On the night of Sunday, Oct. 1, a lone gunman ascended to the 32nd floor of the Mandalay Bay Resort and Casino in Las Vegas and proceeded to open fire into a crowd of thousands of concertgoers below. In total, 59 people were killed with hundreds more injured. It was the worst mass shooting in modern United States history.
As of the publication date of this column, we do not know how the gunman acquired the weapons, which police say numbered around 23, all stashed in his hotel room. However, when examining Nevada’s gun laws, it is clear that legislation preventing him from purchasing those weapons legally is nonexistent.
If the shooter did acquire these weapons through illegal means, then he was wasting his time, because he could have purchased every single rifle by simply walking into his local gun store.

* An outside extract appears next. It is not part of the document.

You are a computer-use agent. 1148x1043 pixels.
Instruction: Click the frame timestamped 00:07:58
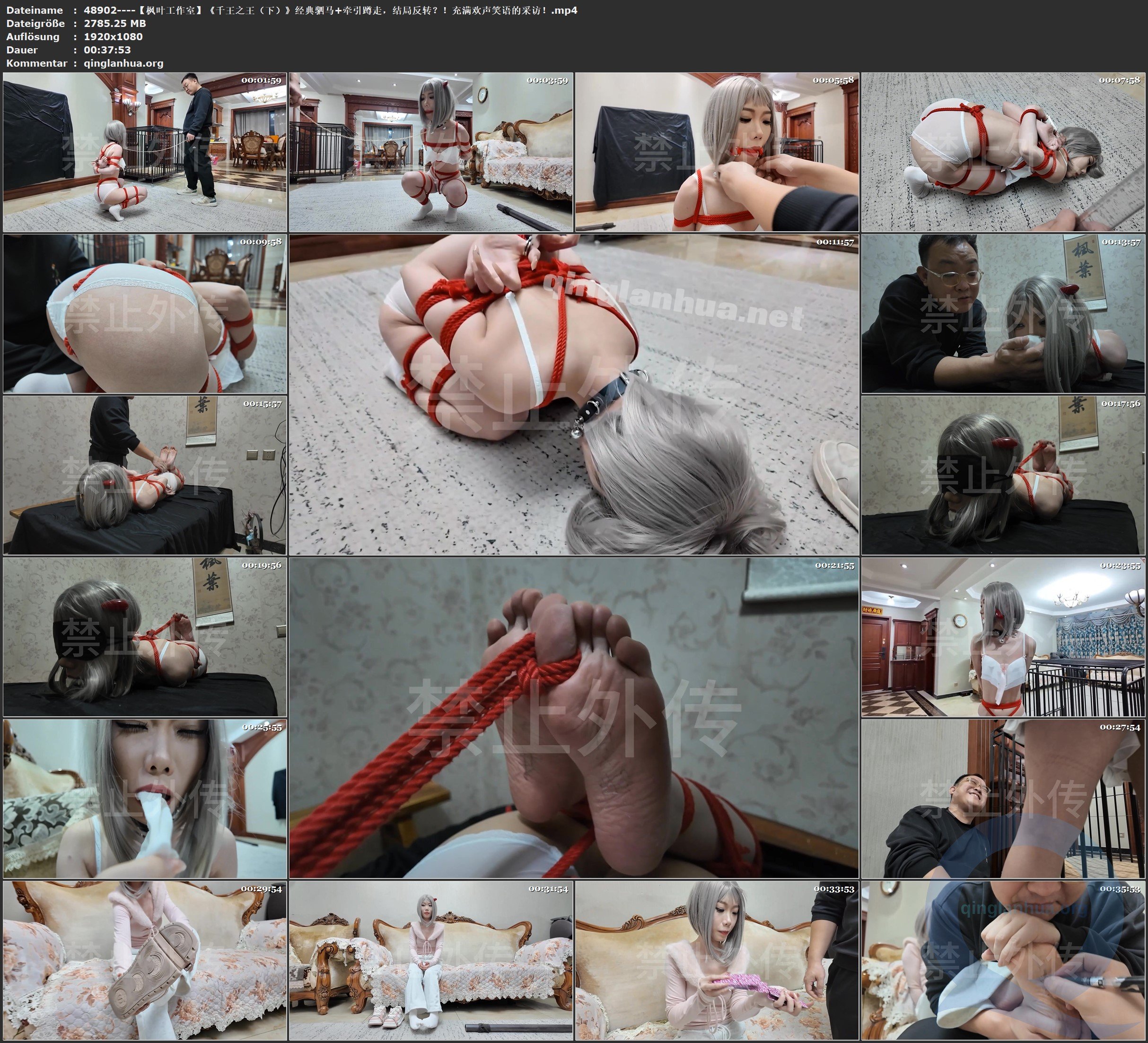(1003, 151)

Currently, according to the NRA, there is no law in the state of Nevada requiring residents to have a permit or license when purchasing a handgun, rifle or shotgun. Gun owners are also not required to register their firearms with the state. Furthermore, open carry is allowed without a permit, and machine guns, as well as silencers, are legal as long as they are registered and meet federal regulations.
When it comes to background checks, the state legislature actually passed NRS 202.254 in 2016, requiring all private sales of guns to have a federally licensed dealer run a background check on the buyer. However, later that year, a legal opinion was published by Nevada Attorney General Adam Laxalt, stating the act was “unenforceable as criminal law.” This is because the FBI, who was in charge of conducting these background checks, wholly refused to do so. Consequently, background checks are not performed, rendering the law useless.
It would be easy to say Nevada should simply fix their laws concerning guns. However, many other states have similar legislation, including New Mexico. Both New Mexico and Nevada have an F ranking from the Brady Campaign, one of the leading anti-gun violence groups in the country. These rankings correlate with the high rate of gun deaths in both states (New Mexico and Nevada rank seventh and 14th respectively in this category, according to the CDC).
It is true that many factors contribute to high rates of gun violence. However, legislation that makes it easier for one to buy a gun certainly does not help.
Just like Nevada, New Mexico also does not require that gun buyers have a permit or license, nor are residents required to register their handguns, rifles or shotguns. It is also legal to purchase a registered machine gun that meets federal standards. Open carry of firearms is only restricted in federal buildings, college campuses and restaurants that serve alcohol (which, surprisingly, is not illegal in Nevada). Lastly, private sales of weapons do not require any background check of the buyer.
Other than these small restrictions, gun laws in Nevada and New Mexico are practically identical. This should be worrisome for every New Mexican, as well as residents in dozens of states with similar laws. No existing laws in the state can prevent a Las Vegas-sized tragedy from occurring here.
What does this lack of legislation look like in the real world? Just imagine walking into any federally licensed gun store and being able to buy a pistol, rifle or shotgun with little to no questions asked. As long as you have the money and you pass the background check, the gun is yours. No safety training, permits, licenses or registration required. Even if you have never touched a gun before, you can go into the store and buy as many as you please.
If the background check presents an issue for you, no worries. Just go online or to one of the dozens of gun shows that occur across the state every year, and hundreds of unlicensed dealers will sell you the gun of your choosing with no background check whatsoever. Therefore, there is little preventing anyone from assembling their own mini-arsenal and committing another terrible tragedy.
These awful mass shootings are always followed up with the reoccurring statement, “Our thoughts and prayers are with the victims and their families.”
When it comes to grieving, I believe thoughts and prayers really do help. To see these communities come together in the wake of terrible tragedy is nothing short of inspiring.
However, thoughts and prayers do absolutely nothing to prevent the next mass shooting from happening. They did not prevent Newtown. They did not prevent Orlando. And they certainly did not prevent the massacre that Las Vegas is still reeling from.
Las Vegas was the 273rd mass shooting out of 275 days this year. Either people are not praying hard enough, or prayers simply do not work. Instead, we need to channel that energy into passing legislation that keeps guns out of hands of people who should not have them. That is the only way.